The assumption is, by those gatekeepers who allow these developments, is that they will bring in more money. But there is just the beginning of a flicker of doubt about this beginning to emerge.
Recent research on both sides of the Atlantic has shown that money invested in small locally-owned business – which keeps money circulating locally – is worth up to twice as much to the local economy than money invested in the usual big brand retailers.
Then there is the very obvious fact that we all know, but barely mention: places that are distinctive attract investors and home-buyers better than places that are not.
I was recently involved in some fascinating research for Cheshire County Council and the Cheshire Rural Recovery Programme about how local policy-makers might go about making nine towns more distinctive.
This is not something that local authorities have thought much about before. Quite the reverse. As I say, many local authorities assume that the more they can concrete over any differences from any other town centre in the UK, the richer they will be.
So there is not much of an accepted way of going about things to fall back on for the consultants (my employers, the New Economics Foundation).
But for Alsager, Bollington, Congleton, Frodsham, Malpas, Middlewich, Nantwich, Neston and Sandbach, the study set out a series of ways in which – collectively and individually – they can build on what makes them distinct.
This was not a conventional marketing exercise. It assumed that branding for towns must be underpinned by a distinct sense of place, rather than simply having marketing messages imposed from above.
Another assumption we made was that distinctiveness had to be ‘real’. It must be rooted in local history – a living history – and resonate with local people.
We also realised that small things can be just as important as big things: the texture and feel of a place are vital to how it is perceived, and small changes – such as the removal of eyesores, even a lick of paint – can make a big difference.
The Cheshire study builds on work about distinctiveness by Common Ground in the UK, and Main Street and the Institute for Local Self-Reliance in the USA, as well as local work by Action for Market Towns, the Civic Trust and others.

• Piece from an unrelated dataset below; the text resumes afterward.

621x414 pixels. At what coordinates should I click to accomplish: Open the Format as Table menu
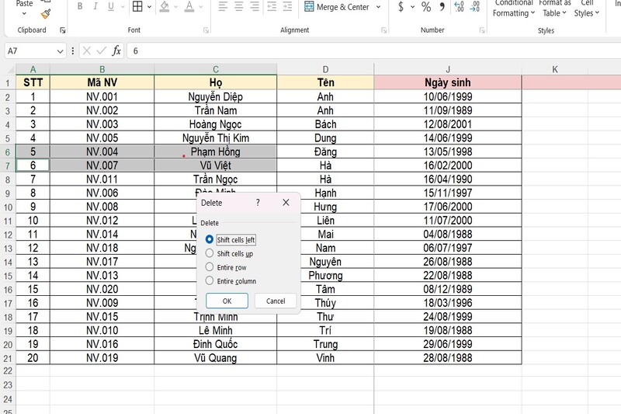click(555, 9)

Reigate and Banstead Borough Council recently published a Local Distinctiveness Design Guide. This supplementary planning guidance document encourages developers to take the area’s distinct local character into account when planning new developments.
Of course, architecture does contribute to the distinctiveness of a town, but I think localists need to go further than this – and have a closer look at what constitutes local assets.
All neighbourhoods and towns have assets which go beyond the economic.
These are sometimes impossible to measure using conventional economic techniques – they may be, for example, a healthy network of local business or local traditions – but they constitute what makes a place distinctive.
In the Cheshire towns, these included the extraordinary volunteering efforts in Congleton, the canals that form the Cheshire Ring, the lovely industrial stone architecture in Bollington and of course, the tradition of making Cheshire cheese.
Of all these, I drew most pleasure from the cheese proposals.
Cheshire cheese is actually one of the oldest in Europe. It dates back to the 12 th century – the age of Saladin and Richard the Lionheart. It would be tragic to lose this distinctive taste, and lose it from the place where it emerged, below the radar of rootless, tasteless supermarket fare.
But it is also, potentially an asset. It is made in the county, and there is an annual fair there for cheese-buyers, but it is hard to buy locally, and it could mean so much more in the future – attracting cheese enthusiasts from all over the world.
It might happen; it might not. But the key anywhere like this, I think, is not to assume that local authorities can do all the work.
They have to foster local alliances and organisations and persuade them to use those assets – local enthusiasm, empty buildings – to make things happen.
This is the combination that works in the small towns of the USA. In fact, it may well be the only combination that has ever made anything happen anywhere in the world.